═══ TESTO DELLA PAGINA
Un anno fa, più o meno in coincidenza con la famosa sentenza della Corte costituzionale sul caso Dj Fabo, aveva chiesto di morire scegliendo la via del suicidio assistito, dopo la verifica delle condizioni poste dalla famosa sentenza. Ma la sentenza 242 del 2019 in realtà non parla mai di eutanasia, per lo meno non esplicitamente.

La decisione della Asl

Il Comitato etico dell’Asl da cui Mario è assistito, ritenendo di aver sufficientemente verificato le condizioni essenziali poste dalla sentenza, ha dato il via libera al primo suicidio medicalmente assistito del nostro Paese. E Mario sarà il primo testimone di questa triste vicenda, che sia ben chiaro non è l’affermazione della libertà di una persona che vuole morire, ma il fallimento di una società che non è stata in grado di prendersi cura di lui a 360 gradi, come sarebbe stato giusto e come in fondo chiedeva la famosa sentenza della Corte.

Secondo il Comitato etico della Asl, Mario rientrerebbe nelle condizioni stabilite dalla Consulta per l’accesso al suicidio assistito, per cui ha stabilito che gli vengano somministrati 20 grammi di Tiopentale sodico, senza spiegare né il perché del dosaggio, né le modalità di somministrazione, né se sarà usato da solo o in concomitanza con altri farmaci, per esempio un ansiolitico eccetera. Una decisione che sul piano della prassi medica appare insufficientemente motivata e scarsamente documentata nella prassi esecutiva.

Inoltre la famosa sentenza della Corte chiedeva al Parlamento di legiferare, ma di fatto la legge non c’è ancora. E la legge non c’è ancora non perché i parlamentari vogliano sottrarsi a una indicazione della Corte costituzionale, ma perché si tratta di una materia delicatissima, come quella che riguarda ogni vita fragile, ed esige una responsabilità sociale di alto profilo da parte di chi accompagna queste persone e se ne prende cura.
══════
═══ DATI ESTRATTI
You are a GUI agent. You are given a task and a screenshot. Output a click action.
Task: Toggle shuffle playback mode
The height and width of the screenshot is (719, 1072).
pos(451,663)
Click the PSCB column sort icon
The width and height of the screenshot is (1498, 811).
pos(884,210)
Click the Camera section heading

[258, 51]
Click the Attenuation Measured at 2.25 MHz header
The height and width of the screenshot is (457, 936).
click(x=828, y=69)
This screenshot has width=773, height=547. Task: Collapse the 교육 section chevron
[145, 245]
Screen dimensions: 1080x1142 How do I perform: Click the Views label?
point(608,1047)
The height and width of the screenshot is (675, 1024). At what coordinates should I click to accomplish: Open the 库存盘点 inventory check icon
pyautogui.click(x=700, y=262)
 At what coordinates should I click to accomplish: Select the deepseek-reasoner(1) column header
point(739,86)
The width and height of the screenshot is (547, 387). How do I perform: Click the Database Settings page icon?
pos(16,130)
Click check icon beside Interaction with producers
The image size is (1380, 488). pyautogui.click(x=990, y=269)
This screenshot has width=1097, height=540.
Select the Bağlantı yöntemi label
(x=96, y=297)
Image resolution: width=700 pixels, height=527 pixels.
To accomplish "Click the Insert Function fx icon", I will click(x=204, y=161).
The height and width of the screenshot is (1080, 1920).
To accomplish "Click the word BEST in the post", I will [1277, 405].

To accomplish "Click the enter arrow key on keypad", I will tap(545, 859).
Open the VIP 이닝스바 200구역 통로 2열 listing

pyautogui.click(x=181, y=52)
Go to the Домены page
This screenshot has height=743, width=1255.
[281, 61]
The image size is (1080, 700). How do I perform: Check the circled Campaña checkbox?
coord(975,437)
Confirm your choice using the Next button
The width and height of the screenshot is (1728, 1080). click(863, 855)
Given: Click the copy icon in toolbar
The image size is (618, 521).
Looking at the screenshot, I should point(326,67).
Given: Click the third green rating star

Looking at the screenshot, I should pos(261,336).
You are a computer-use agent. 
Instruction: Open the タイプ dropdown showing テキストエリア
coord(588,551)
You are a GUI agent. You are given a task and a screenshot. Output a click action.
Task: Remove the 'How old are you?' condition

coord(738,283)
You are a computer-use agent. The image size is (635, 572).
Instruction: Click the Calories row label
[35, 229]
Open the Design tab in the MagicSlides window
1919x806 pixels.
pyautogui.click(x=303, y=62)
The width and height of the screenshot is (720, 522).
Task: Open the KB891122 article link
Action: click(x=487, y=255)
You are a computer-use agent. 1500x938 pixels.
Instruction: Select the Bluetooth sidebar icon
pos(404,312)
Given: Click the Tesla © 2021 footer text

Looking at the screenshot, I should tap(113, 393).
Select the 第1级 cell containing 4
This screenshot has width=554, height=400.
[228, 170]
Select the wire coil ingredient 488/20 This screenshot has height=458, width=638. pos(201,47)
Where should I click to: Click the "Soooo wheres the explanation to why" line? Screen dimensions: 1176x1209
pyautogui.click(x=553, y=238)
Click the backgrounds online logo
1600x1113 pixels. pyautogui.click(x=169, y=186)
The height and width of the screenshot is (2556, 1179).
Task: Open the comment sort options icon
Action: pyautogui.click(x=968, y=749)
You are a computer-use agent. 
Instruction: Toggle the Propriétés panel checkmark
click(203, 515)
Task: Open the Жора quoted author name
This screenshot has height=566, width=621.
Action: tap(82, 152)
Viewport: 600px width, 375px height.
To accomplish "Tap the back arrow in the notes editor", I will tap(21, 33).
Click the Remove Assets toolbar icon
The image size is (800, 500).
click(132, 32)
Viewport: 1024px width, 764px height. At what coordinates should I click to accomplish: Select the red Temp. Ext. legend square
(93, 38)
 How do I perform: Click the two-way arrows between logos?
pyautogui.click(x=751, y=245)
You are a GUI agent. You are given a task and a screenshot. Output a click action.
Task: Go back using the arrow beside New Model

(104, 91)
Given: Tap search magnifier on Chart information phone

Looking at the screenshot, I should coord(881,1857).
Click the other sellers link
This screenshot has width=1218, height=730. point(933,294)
══════
* [ATTIVITÀ RICHIESTE]
- 1) Rispondi a queste domande sul testo sul suicidio assistito di Mario:
(a) Quale numero e anno ha la sentenza della Corte costituzionale citata?
(b) Quale farmaco e in quale quantità ha stabilito di somministrare il Comitato etico dell'Asl?
(c) Che cosa chiedeva al Parlamento la sentenza della Corte?
- 2) Riproduci fedelmente il passo del testo sul suicidio assistito di Mario che va da "La decisione della" fino a "sentenza della Corte." compreso.

* [RISPOSTE ATTESE]
- 1)
(a) È la sentenza 242 del 2019.
(b) 20 grammi di Tiopentale sodico.
(c) Chiedeva al Parlamento di legiferare.

- 2)
La decisione della Asl

Il Comitato etico dell’Asl da cui Mario è assistito, ritenendo di aver sufficientemente verificato le condizioni essenziali poste dalla sentenza, ha dato il via libera al primo suicidio medicalmente assistito del nostro Paese. E Mario sarà il primo testimone di questa triste vicenda, che sia ben chiaro non è l’affermazione della libertà di una persona che vuole morire, ma il fallimento di una società che non è stata in grado di prendersi cura di lui a 360 gradi, come sarebbe stato giusto e come in fondo chiedeva la famosa sentenza della Corte.